Selected passage start

Another important aspect of social computing is the move from an ‘in group’ dimension of use and computing to an ‘out group’ one. The developing of web applications that are designed to expand the range of collaboration is one of the main features of social computing and Web 2.0. The move is from an ‘in-group’, based on the peers locally available, to a ‘out-group’ dimension that allows cooperation with individuals that are not immediately part of our environment.

Conclusion

Collaboration is not strictly defined in a top-down process, setting a team and inviting individuals from already known work environments. Instead, a bottom-up process is central in many applications of the Web 2.0, in which people are ‘pulled’ towards projects or groups by common interests and aims. In this case, the structure of groups is fluid an in constant change, size can be large and collaboration is structured so that the raw power of big numbers can exploited, usually dividing large and complex tasks in small ones.

The Social Web and Research Process

Applying the potential of the Web 2.0 to the research process

A number of functionalities were identified as crucial in applying the potential of the Web 2.0 to the research process and they are the outcome of brainstorming sessions with researchers and experts panel at the Institute Nicod between September and November 2008. These were: to edit a document individually or in a group, in real time or not; to share with selected users or with the wider community of web users (the in group/out group dimension) integrating with existing social networks websites (CiteYouLike, Delicious, etc); to evaluate a document through commenting, ranking; to allow categorization through tags and therefore allow retrieval of similar documents; the capacity of uploading files of different format (word, PDF, rtf, etc.); implementation of reputation and history of reviewers; an open and modular systems of add-ons to incentive user-generated application and future functionalities.

From an exploration of currently available tools, there is not an all-in-one tool that has all the 'desiderata' functionalities (cf. Figure 2). Hence, the different steps of the research process can benefit only from different tools at different stages. The sets of functionalities above described are implemented in several Web 2.0 applications.

Figure 2: An Overview of Web 2.0 Services

Overview of functionalities

A first relevant separation is between brainstorming tools and collaborative writing ones. At the moment, there is no web 2.0 tool that comprehends brainstorming using 'virtual boards', diagrams and other mind-mapping tools with online writing collaborative tools. Web applications such as Thinkature (http://thinkature.com), Mindomo (http://www.mindomo.com) or MindMeister (http://www.mindmeister.com) do not provide online collaborative writing tools for documents but not only for diagrams, flow charts and mind mapping. Although these tools are useful at different stages of the drafting and writing process, a complete application will allow users to go back to their 'brainstorming' steps to re-think or re-elaborate about the document under writing process.

Selected passage end
Supplied data start

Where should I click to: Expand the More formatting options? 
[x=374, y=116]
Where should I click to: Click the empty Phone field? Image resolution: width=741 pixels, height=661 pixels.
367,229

Supplied data end

**Tasks to carry out**
a: Quote the passage on Web 2.0 and research, starting at "From an exploration" and ending at "Web 2.0 applications.".
b: Which web applications does the passage on Web 2.0 and research name, with their web addresses, under the header "Overview of functionalities"?

**Written answers**
a:
From an exploration of currently available tools, there is not an all-in-one tool that has all the 'desiderata' functionalities (cf. Figure 2). Hence, the different steps of the research process can benefit only from different tools at different stages. The sets of functionalities above described are implemented in several Web 2.0 applications.

b:
- Thinkature (http://thinkature.com)
- Mindomo (http://www.mindomo.com)
- MindMeister (http://www.mindmeister.com)